| SET TASKS |
a. Reproduce verbatim the passage of the handgun policy article that begins at the words "When: 5 p.m." and stops after the words "on school campuses.".
b. Return the stored records from the first line through the line containing "Action: (102, 15)", with "Screen dimensions" renamed to "Display size" and everything else left unchanged. Give only those lines.
***** PROVIDED TEXT
Hall County Schools board meeting

When: 5 p.m. Monday

Where: 711 Green St., Gainesville

Hall County Schools may soon have an employee with the authority to carry a handgun in the district office and on school campuses.

At its meeting Monday night, the school board is scheduled to vote on a new policy designating Andy Betancourt, the district’s safety and security assistant, as the employee allowed to carry a weapon while working. Superintendent Will Schofield introduced the policy at a board meeting last month.

David Robles, safety and security coordinator for the school district and Betancourt’s immediate supervisor, said the policy is scheduled to be on the agenda for Monday’s school board meeting. Robles said the policy to be presented to the board would name Betancourt as the only employee designated to carry a weapon and would give Schofield the right to suspend or revoke that designation at any time.

“Mr. Schofield made it very clear that he wants to name Andy as that sole person for transparency,” Robles said. “It will be no secret that Andy does have the authority to carry that firearm.”

Betancourt, who began his job with the school district in October, served with the Miami Police Department from 1984 until his retirement in 2014. For 28 of those 30 years, he worked as a crime scene investigator, with responsibilities that included photography, evidence searches, processing for fingerprints, evidence collection and preservation and crime scene sketching.

It was also in this role that Betancourt was trained to carry a firearm and issued a service revolver. He said the law changed in the early 1990s to make all crime scene investigators unarmed. He began his work with the Miami Police Department as a public service aide and was later a traffic accident investigator until being promoted to CSI in 1986.

He said he “handled hundreds of weapons and had extensive training on the safe handling of firearms” and also had a Florida concealed carry permit while he lived there. He now holds a Georgia concealed carry permit.

Robles said Betancourt will have the weapon with him while working at the district office and while going to schools in the school district. He added that he expects Betancourt to visit schools more often.

“Unfortunately, the times we live in now, all you have to do is turn on the news every day and see that there is always some type of violence at the workplace or the school,” Betancourt said. “Hopefully, this will be a deterrent having a trained proactive security team in place to help protect the students and the staff. I think that will be a good thing.”

Schofield said state law allows school districts to designate employees who can carry weapons on school grounds, but added that he doesn’t see the policy expanding to other employees.
**********
***** PROVIDED MATERIAL
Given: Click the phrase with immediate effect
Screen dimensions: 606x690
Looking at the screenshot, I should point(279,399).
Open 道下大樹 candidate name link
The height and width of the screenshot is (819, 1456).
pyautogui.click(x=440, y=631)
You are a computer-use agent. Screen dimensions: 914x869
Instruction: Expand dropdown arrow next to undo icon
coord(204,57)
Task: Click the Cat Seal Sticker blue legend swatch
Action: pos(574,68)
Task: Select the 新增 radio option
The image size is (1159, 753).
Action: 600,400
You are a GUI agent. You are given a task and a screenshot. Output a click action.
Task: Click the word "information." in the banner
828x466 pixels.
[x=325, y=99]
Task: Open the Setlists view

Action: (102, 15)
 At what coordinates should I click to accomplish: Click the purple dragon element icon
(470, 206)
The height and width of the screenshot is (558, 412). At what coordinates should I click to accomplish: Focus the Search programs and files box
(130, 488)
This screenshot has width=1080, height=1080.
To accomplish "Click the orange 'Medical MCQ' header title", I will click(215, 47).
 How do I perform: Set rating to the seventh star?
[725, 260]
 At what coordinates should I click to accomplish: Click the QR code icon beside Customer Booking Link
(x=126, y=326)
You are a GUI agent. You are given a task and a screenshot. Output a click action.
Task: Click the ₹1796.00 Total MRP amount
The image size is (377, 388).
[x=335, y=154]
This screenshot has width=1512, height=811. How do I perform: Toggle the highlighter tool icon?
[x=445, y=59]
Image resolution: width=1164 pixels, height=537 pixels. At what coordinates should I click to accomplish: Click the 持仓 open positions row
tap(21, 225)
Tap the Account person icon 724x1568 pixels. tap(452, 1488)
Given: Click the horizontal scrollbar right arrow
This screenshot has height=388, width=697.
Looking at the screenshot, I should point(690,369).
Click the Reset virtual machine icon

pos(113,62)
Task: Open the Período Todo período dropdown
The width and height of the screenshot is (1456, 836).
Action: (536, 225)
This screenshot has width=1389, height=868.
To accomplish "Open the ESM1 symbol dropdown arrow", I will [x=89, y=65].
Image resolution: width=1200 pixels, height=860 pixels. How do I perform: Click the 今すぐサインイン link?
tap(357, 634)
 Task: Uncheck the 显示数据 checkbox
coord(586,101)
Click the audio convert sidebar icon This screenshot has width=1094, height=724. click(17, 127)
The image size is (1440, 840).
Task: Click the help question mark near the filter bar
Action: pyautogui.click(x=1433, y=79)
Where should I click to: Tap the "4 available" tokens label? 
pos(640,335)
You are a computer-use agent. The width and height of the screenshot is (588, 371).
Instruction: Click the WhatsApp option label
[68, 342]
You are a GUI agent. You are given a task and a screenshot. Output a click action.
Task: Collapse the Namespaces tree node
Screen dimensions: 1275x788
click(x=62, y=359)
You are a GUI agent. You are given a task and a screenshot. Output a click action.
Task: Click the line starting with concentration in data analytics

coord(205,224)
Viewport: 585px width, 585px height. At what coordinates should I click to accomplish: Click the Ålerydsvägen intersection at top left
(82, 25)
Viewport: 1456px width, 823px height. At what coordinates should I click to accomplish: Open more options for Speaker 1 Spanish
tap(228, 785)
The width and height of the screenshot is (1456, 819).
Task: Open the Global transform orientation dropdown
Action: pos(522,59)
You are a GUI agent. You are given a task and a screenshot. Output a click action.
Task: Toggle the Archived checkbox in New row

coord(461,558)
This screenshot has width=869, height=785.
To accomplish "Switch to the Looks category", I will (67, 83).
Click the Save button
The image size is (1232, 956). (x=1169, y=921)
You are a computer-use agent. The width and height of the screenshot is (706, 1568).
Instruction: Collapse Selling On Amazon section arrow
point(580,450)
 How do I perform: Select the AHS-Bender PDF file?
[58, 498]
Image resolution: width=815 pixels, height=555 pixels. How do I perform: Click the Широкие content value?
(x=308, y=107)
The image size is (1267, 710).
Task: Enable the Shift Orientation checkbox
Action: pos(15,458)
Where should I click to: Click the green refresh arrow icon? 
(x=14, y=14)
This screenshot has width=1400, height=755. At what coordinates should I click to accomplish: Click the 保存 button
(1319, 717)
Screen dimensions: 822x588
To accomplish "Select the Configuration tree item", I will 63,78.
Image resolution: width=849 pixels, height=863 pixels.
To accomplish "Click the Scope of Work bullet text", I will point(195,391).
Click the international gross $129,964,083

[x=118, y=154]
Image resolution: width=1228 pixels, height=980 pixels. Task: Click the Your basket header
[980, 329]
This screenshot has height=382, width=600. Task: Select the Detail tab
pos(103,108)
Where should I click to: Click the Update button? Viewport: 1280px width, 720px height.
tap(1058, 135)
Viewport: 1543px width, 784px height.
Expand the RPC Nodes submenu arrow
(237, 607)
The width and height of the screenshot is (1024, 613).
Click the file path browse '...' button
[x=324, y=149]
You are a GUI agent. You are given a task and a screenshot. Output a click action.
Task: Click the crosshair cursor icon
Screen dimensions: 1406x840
**********
| SET OF ANSWERS |
a.
When: 5 p.m. Monday

Where: 711 Green St., Gainesville

Hall County Schools may soon have an employee with the authority to carry a handgun in the district office and on school campuses.

b.
Given: Click the phrase with immediate effect
Display size: 606x690
Looking at the screenshot, I should point(279,399).
Open 道下大樹 candidate name link
The height and width of the screenshot is (819, 1456).
pyautogui.click(x=440, y=631)
You are a computer-use agent. Display size: 914x869
Instruction: Expand dropdown arrow next to undo icon
coord(204,57)
Task: Click the Cat Seal Sticker blue legend swatch
Action: pos(574,68)
Task: Select the 新增 radio option
The image size is (1159, 753).
Action: 600,400
You are a GUI agent. You are given a task and a screenshot. Output a click action.
Task: Click the word "information." in the banner
828x466 pixels.
[x=325, y=99]
Task: Open the Setlists view

Action: (102, 15)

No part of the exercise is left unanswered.